**Problems and tasks**
[1] From the letter to the editor about Amherst, quote the passage that begins at the words "Alumnus Jim Knight" and stops after the words "even uncomfortable disagreement.".
[2] List the literary works the letter to the editor about Amherst mentions, leaving out the newspaper piece it responds to.
[3] Write what comes next in the letter to the editor about Amherst, beginning after its last sentence.

Letter to the Editor: “Amherst Isn’t as Left as You May Think” — What Would Cervantes Say?

Alumnus Jim Knight ’69 responds to Managing Opinion Editor Caroline Flinn ’28’s critique of Amherst’s political culture, invoking Don Quixote to argue that true intellectual engagement requires vigorous, even uncomfortable disagreement.

To the editor,

Managing Opinion Editor Caroline Flinn ’28’s March 4 piece, “Amherst Isn’t As Left as You May Think, was like a protest song whose lyrics are always relevant because they carry a ring of truth that seldom changes with the passage of time. Students she describes as “politically noncommittal” and who “value ... balancing a condemnation of injustice with a reluctance to alienate friends,” who balance “abstract commitments to equity with an aversion to social conflict,” and who always seem to “keep things low-stakes and polite” represent to me the hypocritical genteel American type that Samuel Clemens made fun of in “Huckleberry Finn,” the ones whom Herman Melville raged against in “Moby-Dick,” and are no different from those tepid, gray souls he once described as solemn members of “churches that preach unconditional inoffensiveness by all to all.”

Element and text location locating data

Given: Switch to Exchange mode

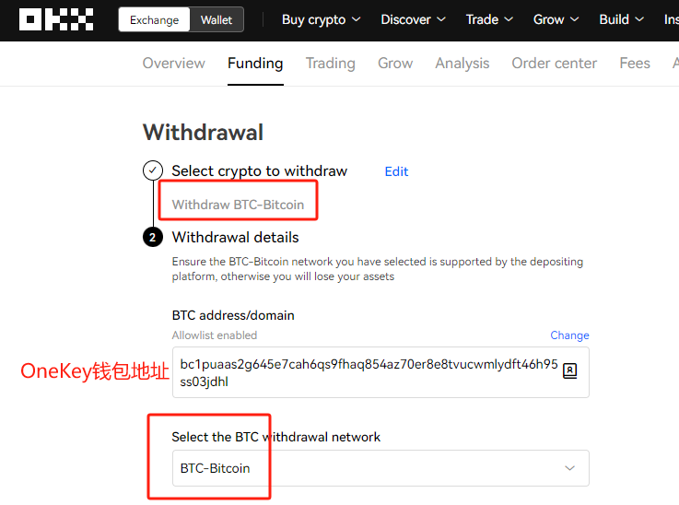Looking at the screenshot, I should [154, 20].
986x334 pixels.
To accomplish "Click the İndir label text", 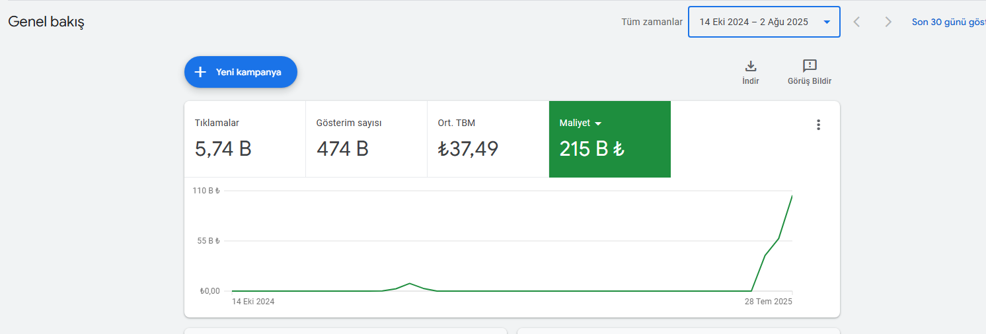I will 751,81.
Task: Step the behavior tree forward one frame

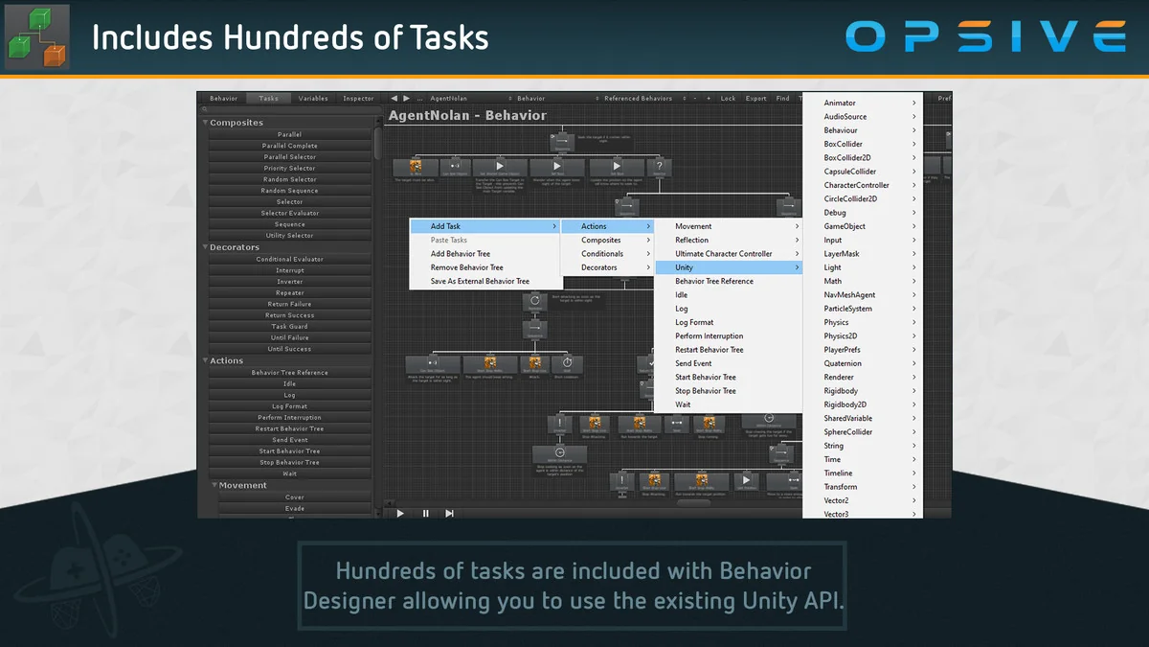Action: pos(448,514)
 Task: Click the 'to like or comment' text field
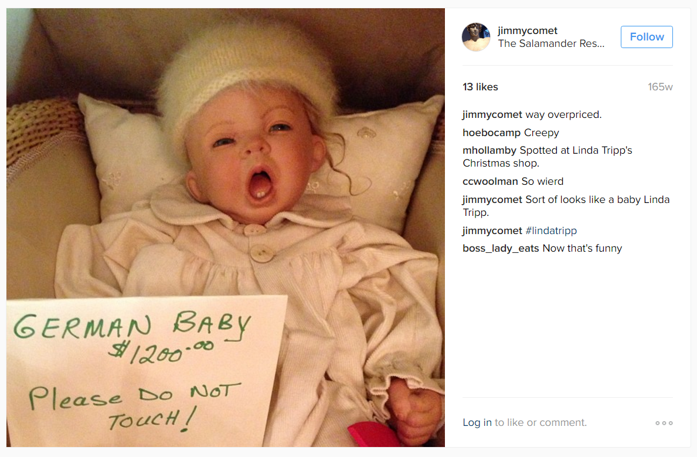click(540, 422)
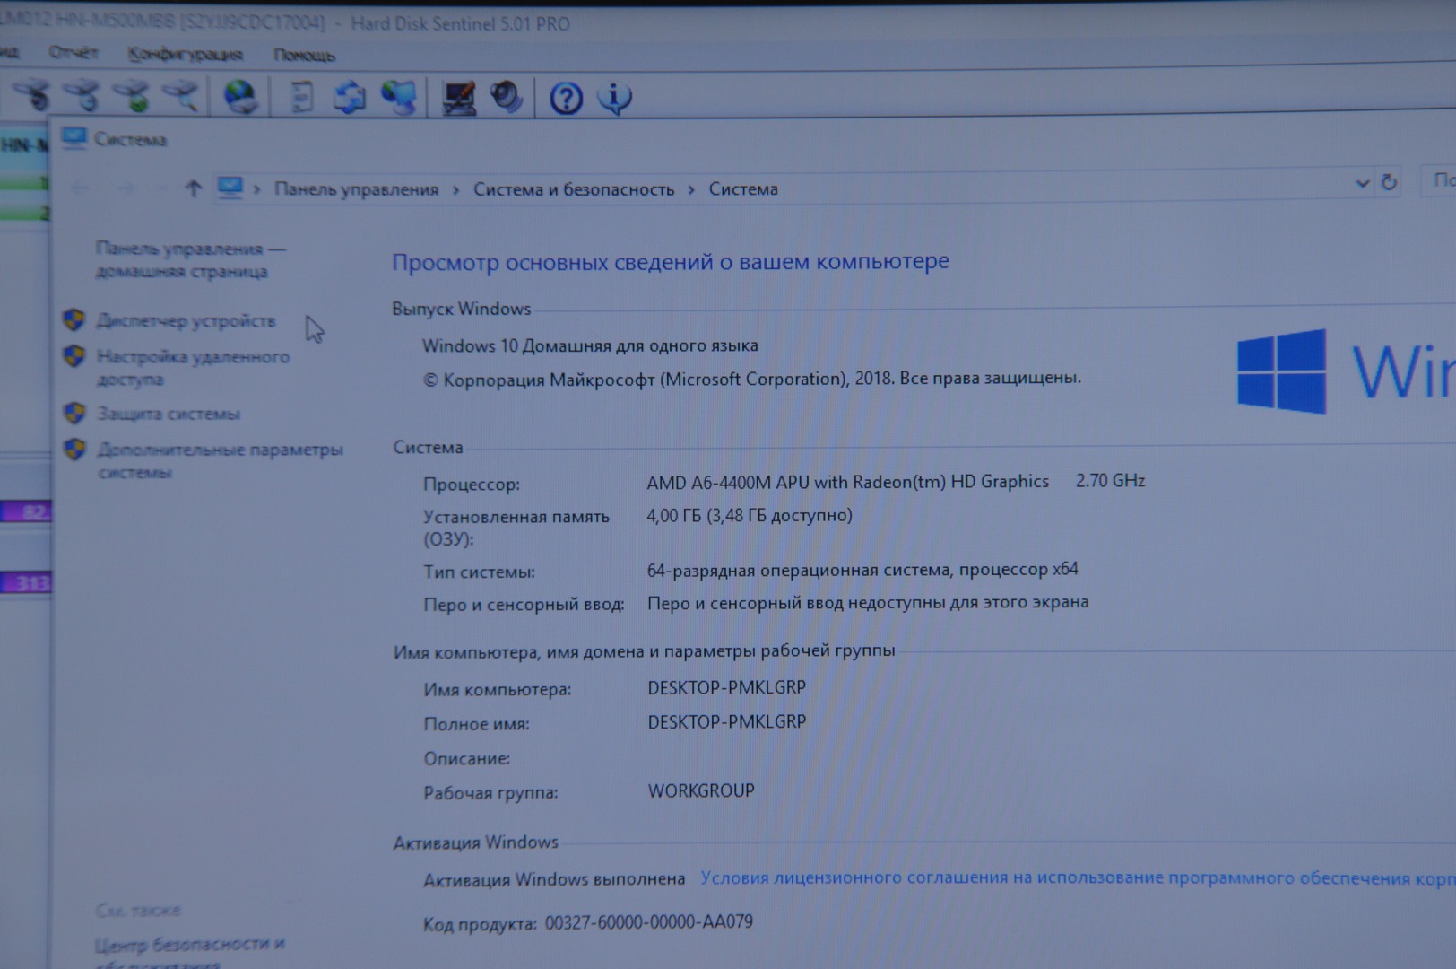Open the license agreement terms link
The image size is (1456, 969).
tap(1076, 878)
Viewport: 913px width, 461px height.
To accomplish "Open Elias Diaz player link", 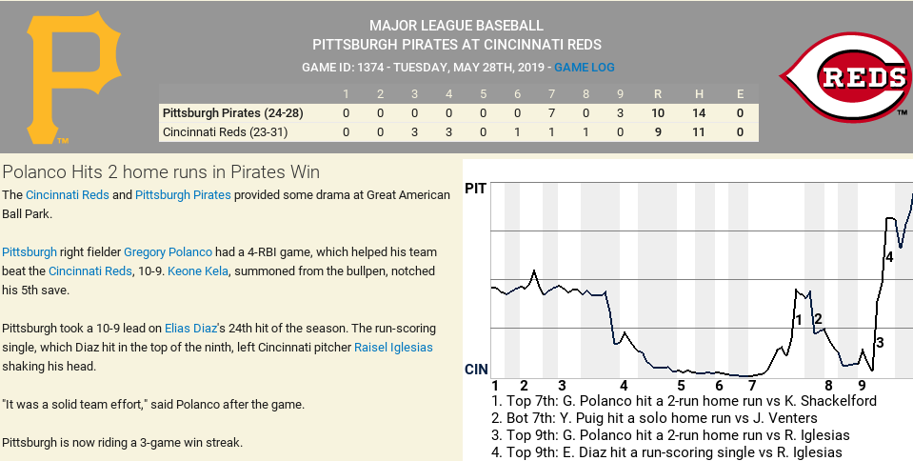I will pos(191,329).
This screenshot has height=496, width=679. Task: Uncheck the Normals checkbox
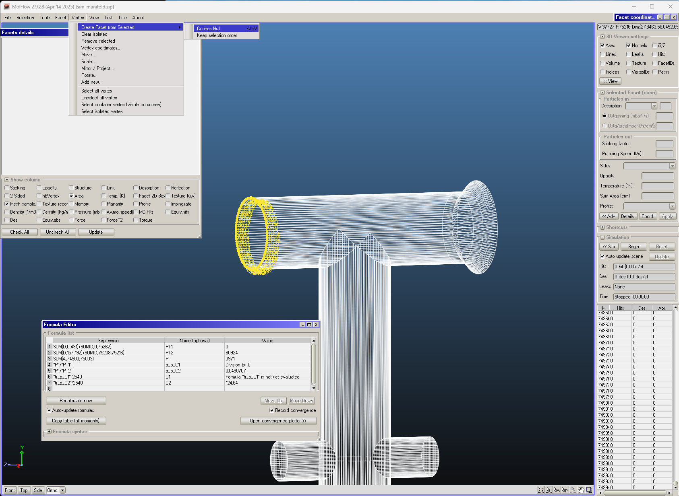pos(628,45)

**Responses to the tasks**
[1]
Alumnus Jim Knight ’69 responds to Managing Opinion Editor Caroline Flinn ’28’s critique of Amherst’s political culture, invoking Don Quixote to argue that true intellectual engagement requires vigorous, even uncomfortable disagreement.

[2]
Don Quixote
"Huckleberry Finn"
"Moby-Dick"

[3]
When Flinn adds that “a shocking number of students aren’t political at all — which, in a place that prides itself on intellectual seriousness and moral awareness, feels far more jarring ... than any opinion [she] could happen to disagree with,” I relate so strongly that when I think of that level of pre-larval blindness, especially when combined with the sheer stupidity and bottomless greed that sustains our current political and corporate world, it makes me so nauseous I want to move as far away as possible, and not just to another country but to another planet altogether (anywhere, that is, except Mars)!

As to her suggestions that students “align” their “stated values with” their “behavior,” and that “if you believe something is unjust, ask what you are willing to do about it — beyond discussing it,” I completely agree.

At the very least, I would hope that a growing number of Amherst College students adopt the dialectical style of Don Quixote and Sancho Panza, who literary critic Harold Bloom describes as engaging in “playful” and “often humorous conversations,” that involve vigorous debates where “no thought on either side goes unchecked or uncritiqued.” For Cervantes has created two immortal amigos whose world views could not be more different and yet “mainly by courteous disagreement — most courteous when most sharply in conflict — gradually establish” an area of playful improvisation that the rest of us can “ponder” and enjoy.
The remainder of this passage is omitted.